Until we have a shot that will immunize us against the coronavirus, things will be dicey. The pandemic will recede, people will start mingling again, and then a Second Wave of the virus will hit us. It may be a year before things get back to Normal, but in the meantime a lot of people are going to get sick…and some will die. Stay safe!
The impact of Covid-19 cannot be underestimated; it’s affecting the entire world. Right now the immediate issue is saving lives. It won’t be over by Easter – that will merely be the beginning. Things won’t settle until there is a vaccine and it’s been distributed to a sufficient percentage of the world population. But after the human cost of the virus will come the economic apocalypse. We’re shutting down a world that has spent the last two generations pivoting on extreme globalisation and forms of wealth that often exist not as fungible outcomes of production, but purely as a shared idea (the ‘market’ values of stocks, etc). The drop in GDP, worldwide, will be catastrophic. It will almost certainly expose the weak points of the extreme ideological edge to which the capitalist system drifted from the late Cold War. Is this likely to be a pivot point? I expect so. Perhaps it won’t be obvious for a while. It might take a generation – during which the world will bump along at the bottom of a very dark path. Who knows? I fear this edifice was waiting to burst: the GFC, 11 years ago, was a clear signal. The virus is merely the trigger.
I use this model to help regulate my fears about things out there in the world
Levels of fear and Trauma …..level zero : there is a risk out there in the world its global but it is not in your neighborhood….. level one: they’re is risk in your neighborhood, someone has a disease and you’ve heard of it Word of Mouth…… level two: some close friend or Neighbour has the disease and you have to help support them at a distance, delivery food Etc…. level three: someone in your household is sick, you or your spouse ,,maintaining the health you do what you have to with medicine and food ….level four: someone sick enough to go to the hospital…. level five : procedures and protocol are not working on the disease, death is a possibility…. level 6: death is inevitable……Most people freak out on level zero….which is way to early
That’s an excellent approach. Right now the pandemic is a level zero for me because no one in my neighborhood that I know has it. I think what’s happening is we consider people on TV to be in our neighborhood or even in our house. If I count TV people I’m at level four, or even five.
I ran across your sites and name while researching for a science fiction book I read in the 1950s, while in high school. Can’t recall its name or the author, which is why I’m hoping you may point me to it. The plot involves a time when there is no human contact. All communication is done by a wall-size screen in an individual’s house, this in an real-life era when color TV was a rarity and a 21-inch screen was large. While people could go outdoors, it was considered bad form to actually see or talk with another individual. AS I recall, the hero ran across another individual and realized he was in physical contact with someone else. That’s the extent of my recall about the plot. Based on what is happening in the world now, it seems the book is predictive, as much of science fiction is. If anyone can help me with the name of that book, I’d be appreciative.

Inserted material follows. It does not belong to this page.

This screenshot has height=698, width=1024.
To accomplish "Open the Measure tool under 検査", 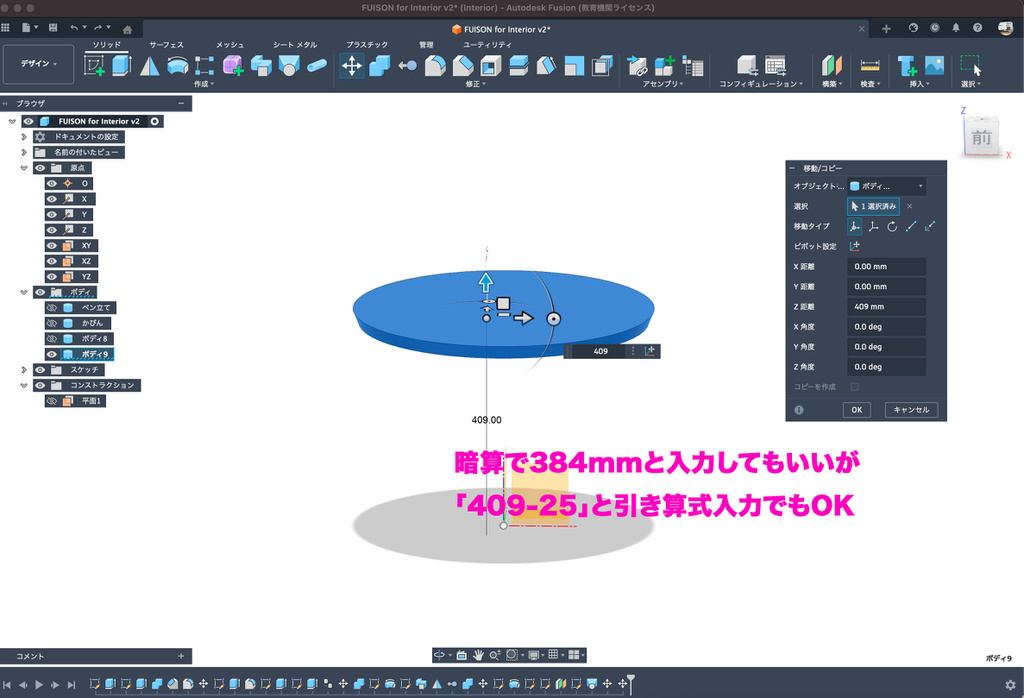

That sounds like The Naked Sun by Isaac Asimov. Everyone on the planet has agoraphobia and only communicate with wall-sized view screens. Even married couples don’t like to get to close to each other. The plot involves a murder, but the people on the planet can’t believe anyone would go close enough to someone else to murder them. So a detective from Earth and his robot partner come to investigate.
Thank you so much for the information. I’ll have to track it down.
Sounds like a good time to read THE NAKED SUN.
Since I have a touch of agoraphobia, so when I read The Naked Sun I wished I lived on the planet Solaria. I’m actually enjoying Zooming with people during the plague.